**Text for analysis:**
++++++++++
The penalties asserted were set forth and clearly delineated in the consent to field audit adjustment, dated October 13, 2006. Therefore, petitioners' contention that the auditor never explained the penalties or stated why they were imposed was in error. The provisions of the penalty sections are self-explanatory and their application to this matter was obvious when the determination was made that petitioners were New York statutory residents for the years in issue and had failed to timely remit the tax due on their income tax returns. Further, petitioners have not raised any argument for the abatement of the penalties asserted.
The issue of statutory residency involves a careful application of Tax Law § 605(b)(1)(B) and the regulation at 20 NYCRR former 105.20(e)(1) to the facts of the case as pertinent to petitioners' maintenance of a principal place of abode in New York. Petitioner's failure to pay the tax herein was due to their erroneous interpretation of the statute and regulation. The failure to pay tax when based on a different legal interpretation of a statute need not be considered reasonable cause. If it were so considered, the Division would rarely be entitled to levy such penalties (Matter of Auerbach v. State Tax Commn., Sup Ct, Albany County, March 27, 1987, Williams, J., affd 147 AD2d 390, 536 NYS2d 557; see also Matter of Erdman).
++++++++++
**Dataset extract:**

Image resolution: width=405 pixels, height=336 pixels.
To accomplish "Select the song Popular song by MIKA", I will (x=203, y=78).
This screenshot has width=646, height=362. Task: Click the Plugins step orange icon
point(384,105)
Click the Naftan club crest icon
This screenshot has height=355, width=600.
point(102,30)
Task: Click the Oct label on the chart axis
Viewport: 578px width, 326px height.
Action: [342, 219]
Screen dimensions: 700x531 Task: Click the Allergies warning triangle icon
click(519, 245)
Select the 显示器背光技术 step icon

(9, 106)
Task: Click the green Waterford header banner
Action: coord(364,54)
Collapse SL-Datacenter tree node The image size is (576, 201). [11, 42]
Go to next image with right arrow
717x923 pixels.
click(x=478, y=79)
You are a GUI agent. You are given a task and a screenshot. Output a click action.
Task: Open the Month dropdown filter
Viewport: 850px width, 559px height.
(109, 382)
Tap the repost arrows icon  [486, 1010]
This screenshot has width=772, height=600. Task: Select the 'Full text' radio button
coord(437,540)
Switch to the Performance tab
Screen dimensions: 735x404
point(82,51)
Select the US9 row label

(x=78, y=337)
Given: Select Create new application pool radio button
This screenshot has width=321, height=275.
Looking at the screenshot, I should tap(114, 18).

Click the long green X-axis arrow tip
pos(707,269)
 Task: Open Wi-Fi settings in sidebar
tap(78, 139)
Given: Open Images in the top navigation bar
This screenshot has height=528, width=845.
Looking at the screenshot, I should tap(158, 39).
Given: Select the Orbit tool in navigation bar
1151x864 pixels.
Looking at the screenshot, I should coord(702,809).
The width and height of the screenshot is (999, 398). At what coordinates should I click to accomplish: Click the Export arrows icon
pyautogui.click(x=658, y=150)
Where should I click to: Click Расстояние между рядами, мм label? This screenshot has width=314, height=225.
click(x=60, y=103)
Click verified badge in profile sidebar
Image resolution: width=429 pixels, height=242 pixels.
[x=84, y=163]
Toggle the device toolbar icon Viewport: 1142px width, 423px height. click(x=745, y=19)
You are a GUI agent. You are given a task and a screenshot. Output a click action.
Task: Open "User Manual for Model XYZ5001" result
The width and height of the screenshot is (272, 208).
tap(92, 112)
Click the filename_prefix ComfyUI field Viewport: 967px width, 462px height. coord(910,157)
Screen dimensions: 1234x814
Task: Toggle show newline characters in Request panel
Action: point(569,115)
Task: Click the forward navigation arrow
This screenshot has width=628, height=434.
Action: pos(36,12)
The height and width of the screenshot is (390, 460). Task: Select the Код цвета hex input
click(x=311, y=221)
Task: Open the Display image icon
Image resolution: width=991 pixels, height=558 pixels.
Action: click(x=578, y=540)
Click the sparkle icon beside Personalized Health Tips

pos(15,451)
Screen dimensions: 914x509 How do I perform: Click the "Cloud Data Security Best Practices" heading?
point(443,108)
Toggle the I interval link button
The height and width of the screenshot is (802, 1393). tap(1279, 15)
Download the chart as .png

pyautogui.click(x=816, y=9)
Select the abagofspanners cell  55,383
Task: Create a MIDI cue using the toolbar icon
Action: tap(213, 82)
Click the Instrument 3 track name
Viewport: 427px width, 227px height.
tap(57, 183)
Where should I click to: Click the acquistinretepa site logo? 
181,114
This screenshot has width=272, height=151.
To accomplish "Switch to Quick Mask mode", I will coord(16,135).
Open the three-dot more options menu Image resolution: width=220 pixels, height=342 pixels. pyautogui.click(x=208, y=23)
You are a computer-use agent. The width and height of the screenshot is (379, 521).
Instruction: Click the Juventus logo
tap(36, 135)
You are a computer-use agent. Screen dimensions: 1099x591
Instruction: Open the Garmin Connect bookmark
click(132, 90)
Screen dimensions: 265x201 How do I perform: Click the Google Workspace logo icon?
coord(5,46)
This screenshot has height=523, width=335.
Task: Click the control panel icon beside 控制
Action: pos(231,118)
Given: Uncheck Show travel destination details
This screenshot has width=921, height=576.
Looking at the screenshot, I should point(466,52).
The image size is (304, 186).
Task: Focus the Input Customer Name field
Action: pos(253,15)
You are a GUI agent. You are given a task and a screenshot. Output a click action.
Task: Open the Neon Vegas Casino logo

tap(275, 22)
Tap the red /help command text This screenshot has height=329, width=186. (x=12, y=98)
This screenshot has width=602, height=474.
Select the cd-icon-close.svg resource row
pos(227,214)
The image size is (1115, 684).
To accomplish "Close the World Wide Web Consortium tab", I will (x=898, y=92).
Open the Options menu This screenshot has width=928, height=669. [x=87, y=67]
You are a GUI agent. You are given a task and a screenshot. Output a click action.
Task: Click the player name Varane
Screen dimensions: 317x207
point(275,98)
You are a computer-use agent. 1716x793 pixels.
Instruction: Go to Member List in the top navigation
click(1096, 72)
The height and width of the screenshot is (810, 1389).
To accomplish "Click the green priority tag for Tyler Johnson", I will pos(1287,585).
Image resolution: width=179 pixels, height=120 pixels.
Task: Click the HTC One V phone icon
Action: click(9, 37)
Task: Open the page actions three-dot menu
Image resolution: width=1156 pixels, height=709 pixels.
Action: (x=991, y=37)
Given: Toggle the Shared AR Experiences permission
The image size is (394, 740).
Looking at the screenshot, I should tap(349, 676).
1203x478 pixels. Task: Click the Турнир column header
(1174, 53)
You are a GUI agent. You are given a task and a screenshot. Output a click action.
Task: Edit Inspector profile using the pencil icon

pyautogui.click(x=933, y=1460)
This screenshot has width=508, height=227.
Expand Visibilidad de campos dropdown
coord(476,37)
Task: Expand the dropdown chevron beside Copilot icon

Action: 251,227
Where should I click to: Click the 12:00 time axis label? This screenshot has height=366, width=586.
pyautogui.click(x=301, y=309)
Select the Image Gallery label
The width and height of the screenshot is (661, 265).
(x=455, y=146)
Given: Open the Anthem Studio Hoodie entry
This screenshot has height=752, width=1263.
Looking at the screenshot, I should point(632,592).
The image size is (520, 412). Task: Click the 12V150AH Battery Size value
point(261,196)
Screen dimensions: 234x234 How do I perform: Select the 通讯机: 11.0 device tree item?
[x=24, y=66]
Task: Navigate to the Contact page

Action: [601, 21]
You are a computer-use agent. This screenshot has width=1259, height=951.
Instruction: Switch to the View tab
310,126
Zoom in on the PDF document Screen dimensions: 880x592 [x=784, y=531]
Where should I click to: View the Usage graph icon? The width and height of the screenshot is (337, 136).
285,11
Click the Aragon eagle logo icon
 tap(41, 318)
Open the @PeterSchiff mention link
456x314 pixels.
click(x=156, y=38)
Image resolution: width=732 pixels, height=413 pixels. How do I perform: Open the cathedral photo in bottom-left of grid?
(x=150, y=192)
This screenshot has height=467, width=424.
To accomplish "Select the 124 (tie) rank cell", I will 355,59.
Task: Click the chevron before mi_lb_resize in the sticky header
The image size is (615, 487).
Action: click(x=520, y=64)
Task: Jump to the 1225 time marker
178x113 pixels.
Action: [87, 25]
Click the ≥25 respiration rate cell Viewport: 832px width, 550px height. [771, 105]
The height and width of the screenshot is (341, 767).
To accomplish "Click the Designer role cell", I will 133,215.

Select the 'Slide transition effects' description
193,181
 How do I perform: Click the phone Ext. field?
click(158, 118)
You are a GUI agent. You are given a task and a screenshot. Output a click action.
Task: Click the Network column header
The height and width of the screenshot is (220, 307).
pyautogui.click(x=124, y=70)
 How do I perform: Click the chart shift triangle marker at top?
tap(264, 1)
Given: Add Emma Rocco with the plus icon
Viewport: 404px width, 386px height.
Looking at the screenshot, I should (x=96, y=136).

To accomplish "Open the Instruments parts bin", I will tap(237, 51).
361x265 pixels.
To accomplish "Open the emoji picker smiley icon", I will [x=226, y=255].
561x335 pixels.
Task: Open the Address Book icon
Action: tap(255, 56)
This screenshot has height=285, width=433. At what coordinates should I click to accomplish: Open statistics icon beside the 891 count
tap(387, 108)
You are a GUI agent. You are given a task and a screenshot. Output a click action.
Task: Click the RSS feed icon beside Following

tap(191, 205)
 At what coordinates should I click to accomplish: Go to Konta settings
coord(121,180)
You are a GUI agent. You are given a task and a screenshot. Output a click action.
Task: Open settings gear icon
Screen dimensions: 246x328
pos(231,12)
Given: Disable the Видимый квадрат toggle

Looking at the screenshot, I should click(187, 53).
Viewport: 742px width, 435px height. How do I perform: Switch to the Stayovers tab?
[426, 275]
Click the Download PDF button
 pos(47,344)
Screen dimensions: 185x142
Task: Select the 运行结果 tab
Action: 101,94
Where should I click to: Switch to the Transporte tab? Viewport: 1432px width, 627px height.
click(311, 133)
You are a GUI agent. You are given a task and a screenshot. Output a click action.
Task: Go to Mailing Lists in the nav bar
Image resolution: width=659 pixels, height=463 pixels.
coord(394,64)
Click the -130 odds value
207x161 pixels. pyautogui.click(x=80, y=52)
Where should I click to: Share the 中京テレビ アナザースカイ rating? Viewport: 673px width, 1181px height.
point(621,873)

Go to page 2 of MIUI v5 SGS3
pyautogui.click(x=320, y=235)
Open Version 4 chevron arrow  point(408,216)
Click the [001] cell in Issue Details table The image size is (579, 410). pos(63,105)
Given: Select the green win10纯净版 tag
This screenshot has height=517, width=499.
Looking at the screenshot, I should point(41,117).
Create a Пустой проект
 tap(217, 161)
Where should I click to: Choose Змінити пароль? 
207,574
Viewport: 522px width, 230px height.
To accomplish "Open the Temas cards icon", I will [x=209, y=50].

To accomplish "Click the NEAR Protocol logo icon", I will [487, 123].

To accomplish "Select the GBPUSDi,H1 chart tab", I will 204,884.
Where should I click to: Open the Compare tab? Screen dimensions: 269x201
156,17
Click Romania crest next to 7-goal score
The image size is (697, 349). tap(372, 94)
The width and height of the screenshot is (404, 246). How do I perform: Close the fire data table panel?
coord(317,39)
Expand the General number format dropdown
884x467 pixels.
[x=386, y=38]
++++++++++
**Tasks:**
(a) Change "regulation" to "rule" throughout the stretch of the tax penalty decision from "The issue of" through "Matter of Erdman).", and give that stretch again.
(b) According to the tax penalty decision, what is the date of the consent to field audit adjustment?
(c) Rewrite more briefly the paragraph of the tax penalty decision that begins "The penalties asserted were set forth", keeping its main facts.
The items were taken from a different source than the tax penalty decision.

**Answers for this exercise:**
(a)
The issue of statutory residency involves a careful application of Tax Law § 605(b)(1)(B) and the rule at 20 NYCRR former 105.20(e)(1) to the facts of the case as pertinent to petitioners' maintenance of a principal place of abode in New York. Petitioner's failure to pay the tax herein was due to their erroneous interpretation of the statute and rule. The failure to pay tax when based on a different legal interpretation of a statute need not be considered reasonable cause. If it were so considered, the Division would rarely be entitled to levy such penalties (Matter of Auerbach v. State Tax Commn., Sup Ct, Albany County, March 27, 1987, Williams, J., affd 147 AD2d 390, 536 NYS2d 557; see also Matter of Erdman).

(b) October 13, 2006.

(c) The penalties were set forth and clearly delineated in the consent to field audit adjustment dated October 13, 2006. Petitioners were therefore wrong to contend that the auditor never explained the penalties or why they were imposed. The penalty provisions are self-explanatory. Their application was obvious once petitioners were found to be New York statutory residents for the years in issue who had failed to timely remit the tax due. Petitioners have raised no argument for abating the penalties.